I found myself praying and praying, but I could not feel or hear God in my life. Where did He go? Why was He not with me? Was I selfish to believe that God would also grant me success? I used to feel His presence in my life, but it felt as if He just abandoned me.  On top of all my negative thinking, I would also find myself sitting in front of the evening news watching one tragic story after the other. In the past month or so, we heard tragic stories of mass shootings, and catastrophic natural disasters like earthquakes and hurricanes wreak havoc on people’s lives. How could we believe that God would let this happen to innocent people let alone believe that He took a vacation from my life too? My thoughts and prayers go out to those families who had to go through so much devastation.

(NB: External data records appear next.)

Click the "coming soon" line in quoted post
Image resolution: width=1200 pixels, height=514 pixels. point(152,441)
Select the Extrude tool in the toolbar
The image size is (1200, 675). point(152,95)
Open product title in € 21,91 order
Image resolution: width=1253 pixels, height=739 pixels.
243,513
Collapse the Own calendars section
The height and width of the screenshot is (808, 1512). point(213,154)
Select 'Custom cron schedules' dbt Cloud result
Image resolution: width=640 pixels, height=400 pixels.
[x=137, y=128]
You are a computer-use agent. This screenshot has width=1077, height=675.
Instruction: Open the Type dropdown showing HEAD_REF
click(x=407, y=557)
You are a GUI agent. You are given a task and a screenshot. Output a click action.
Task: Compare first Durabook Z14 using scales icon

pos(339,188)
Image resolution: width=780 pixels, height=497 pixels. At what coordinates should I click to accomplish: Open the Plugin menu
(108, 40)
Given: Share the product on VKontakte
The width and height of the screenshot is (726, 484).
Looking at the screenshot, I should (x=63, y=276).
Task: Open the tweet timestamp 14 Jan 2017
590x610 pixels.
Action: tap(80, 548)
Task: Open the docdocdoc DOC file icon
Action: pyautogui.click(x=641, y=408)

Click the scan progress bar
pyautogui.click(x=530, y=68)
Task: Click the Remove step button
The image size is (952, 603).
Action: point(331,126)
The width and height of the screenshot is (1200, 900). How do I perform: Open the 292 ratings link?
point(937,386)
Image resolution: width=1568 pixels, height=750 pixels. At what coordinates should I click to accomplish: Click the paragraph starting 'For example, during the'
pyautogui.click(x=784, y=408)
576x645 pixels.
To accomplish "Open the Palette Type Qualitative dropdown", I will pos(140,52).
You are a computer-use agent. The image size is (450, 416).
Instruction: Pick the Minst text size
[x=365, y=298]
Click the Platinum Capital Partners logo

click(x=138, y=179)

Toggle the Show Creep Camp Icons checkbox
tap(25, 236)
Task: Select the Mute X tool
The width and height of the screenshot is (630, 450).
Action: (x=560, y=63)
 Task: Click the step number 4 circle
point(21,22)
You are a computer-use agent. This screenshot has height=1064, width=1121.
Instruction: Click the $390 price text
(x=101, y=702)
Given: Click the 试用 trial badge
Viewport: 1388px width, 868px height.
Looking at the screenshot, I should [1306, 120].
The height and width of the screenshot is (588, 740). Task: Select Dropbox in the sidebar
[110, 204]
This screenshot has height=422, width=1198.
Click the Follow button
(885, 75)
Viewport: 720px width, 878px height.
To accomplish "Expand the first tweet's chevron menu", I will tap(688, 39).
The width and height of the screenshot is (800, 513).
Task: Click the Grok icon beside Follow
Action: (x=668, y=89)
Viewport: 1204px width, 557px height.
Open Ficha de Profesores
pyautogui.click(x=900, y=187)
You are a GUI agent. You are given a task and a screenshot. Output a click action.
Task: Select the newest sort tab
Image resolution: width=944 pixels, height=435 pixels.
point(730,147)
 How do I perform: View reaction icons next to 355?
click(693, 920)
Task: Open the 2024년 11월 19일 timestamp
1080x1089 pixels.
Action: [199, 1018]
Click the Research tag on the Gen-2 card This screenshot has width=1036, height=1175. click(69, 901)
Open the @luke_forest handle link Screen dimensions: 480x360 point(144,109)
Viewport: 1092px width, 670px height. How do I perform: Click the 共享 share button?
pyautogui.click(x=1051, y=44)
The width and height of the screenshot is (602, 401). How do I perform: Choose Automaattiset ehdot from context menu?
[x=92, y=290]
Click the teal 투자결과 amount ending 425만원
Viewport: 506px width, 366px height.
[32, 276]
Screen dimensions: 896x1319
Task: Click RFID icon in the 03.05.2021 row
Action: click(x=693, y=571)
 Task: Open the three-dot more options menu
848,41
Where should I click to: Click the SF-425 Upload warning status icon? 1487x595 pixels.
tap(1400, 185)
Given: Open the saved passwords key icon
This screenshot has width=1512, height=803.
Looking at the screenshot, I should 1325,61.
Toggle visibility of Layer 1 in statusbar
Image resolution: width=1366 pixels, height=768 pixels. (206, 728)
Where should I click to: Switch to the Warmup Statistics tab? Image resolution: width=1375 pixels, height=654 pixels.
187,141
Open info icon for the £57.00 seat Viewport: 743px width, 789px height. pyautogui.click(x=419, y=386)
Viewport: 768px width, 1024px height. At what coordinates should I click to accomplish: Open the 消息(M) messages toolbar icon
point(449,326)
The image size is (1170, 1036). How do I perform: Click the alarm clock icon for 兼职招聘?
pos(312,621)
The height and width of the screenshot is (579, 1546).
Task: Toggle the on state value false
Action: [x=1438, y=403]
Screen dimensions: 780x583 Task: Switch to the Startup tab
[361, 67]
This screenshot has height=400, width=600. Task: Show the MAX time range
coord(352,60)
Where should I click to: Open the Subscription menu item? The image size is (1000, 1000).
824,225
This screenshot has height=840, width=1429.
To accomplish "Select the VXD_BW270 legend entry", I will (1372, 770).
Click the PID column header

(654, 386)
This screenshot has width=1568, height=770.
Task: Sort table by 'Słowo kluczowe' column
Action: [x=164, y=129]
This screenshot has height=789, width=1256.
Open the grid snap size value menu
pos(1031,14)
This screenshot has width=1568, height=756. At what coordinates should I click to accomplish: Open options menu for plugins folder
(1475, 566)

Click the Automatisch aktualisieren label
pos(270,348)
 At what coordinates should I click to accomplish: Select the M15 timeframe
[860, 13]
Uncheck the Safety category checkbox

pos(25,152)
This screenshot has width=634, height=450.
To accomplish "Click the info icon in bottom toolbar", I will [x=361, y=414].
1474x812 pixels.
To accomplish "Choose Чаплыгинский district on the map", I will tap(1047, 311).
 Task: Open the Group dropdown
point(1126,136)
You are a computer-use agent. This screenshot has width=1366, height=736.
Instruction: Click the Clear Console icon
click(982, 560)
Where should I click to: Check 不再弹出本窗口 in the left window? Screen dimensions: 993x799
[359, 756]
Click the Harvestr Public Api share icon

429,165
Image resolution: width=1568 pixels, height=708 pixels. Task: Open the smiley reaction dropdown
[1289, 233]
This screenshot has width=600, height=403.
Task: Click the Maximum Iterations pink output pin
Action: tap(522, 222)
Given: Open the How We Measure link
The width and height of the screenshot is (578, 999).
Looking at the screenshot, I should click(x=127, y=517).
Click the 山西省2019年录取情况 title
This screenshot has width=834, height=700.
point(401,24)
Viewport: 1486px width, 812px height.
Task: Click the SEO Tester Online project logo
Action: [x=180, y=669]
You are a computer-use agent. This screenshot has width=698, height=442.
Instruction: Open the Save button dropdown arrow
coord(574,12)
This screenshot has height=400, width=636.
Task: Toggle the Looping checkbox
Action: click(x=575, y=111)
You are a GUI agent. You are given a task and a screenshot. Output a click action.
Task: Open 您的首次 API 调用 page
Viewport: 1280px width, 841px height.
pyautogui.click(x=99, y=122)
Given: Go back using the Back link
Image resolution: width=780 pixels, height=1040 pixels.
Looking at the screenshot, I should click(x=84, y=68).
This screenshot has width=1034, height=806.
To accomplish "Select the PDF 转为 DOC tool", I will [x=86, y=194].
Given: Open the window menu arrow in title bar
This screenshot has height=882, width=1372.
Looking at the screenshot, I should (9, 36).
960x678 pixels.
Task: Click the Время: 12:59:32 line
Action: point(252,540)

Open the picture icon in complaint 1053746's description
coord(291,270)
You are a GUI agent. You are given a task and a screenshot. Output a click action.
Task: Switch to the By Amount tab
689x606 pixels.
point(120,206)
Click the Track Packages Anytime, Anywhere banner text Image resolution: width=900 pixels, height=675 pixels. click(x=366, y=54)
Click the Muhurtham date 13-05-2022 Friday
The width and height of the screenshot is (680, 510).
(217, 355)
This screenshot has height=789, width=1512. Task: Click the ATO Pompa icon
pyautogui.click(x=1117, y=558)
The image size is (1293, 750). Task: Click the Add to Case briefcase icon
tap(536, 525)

Then one day, I saw this t-shirt with the saying “I am sick and tired of being sick and tired.” And, I felt a jolt go through my body. I was in a rut and I needed to find way out of it. I had stopped praying my evening prayers, I had stopped taking my mindful minutes to reflect on all the good that was happening in my life. At this moment, I was going to rid myself of these negative thoughts about that I had to wait for God to answer me. I had forgotten that God granted me a mind with abilities and the power to act.

So I decided to act. I decided that I would live by this mantra – Grateful Effort Matters. Step one is to be grateful that God has given me this day to live and breathe. Step two is make sure to put maximum effort into everything I do no matter what the task. I need to stop taking for granted that I have the ability to do something now, when others don’t so I can’t waste it doing things half-assed. And, the third step, what I did today matters. All I that I do is for a purpose. The purpose to utilize each and every day to be a better human than the day before. It is with that purpose that I can use my talents to glorify God and hopefully be a contributing person in this world.  

Perhaps it’s not that God abandoned me, but rather helped me grow. The fact of the matter is it is our responsibility to invite God into our lives if we chose to do so.  I know for fact it easier said than done, but I it’s worth taking the leap. This will be a long journey one I hope to share with you and I hope you will share with me. There are so many more obstacles to overcome. I may have lost my way for a bit, but I know that trusting in God is definitely the path I will take.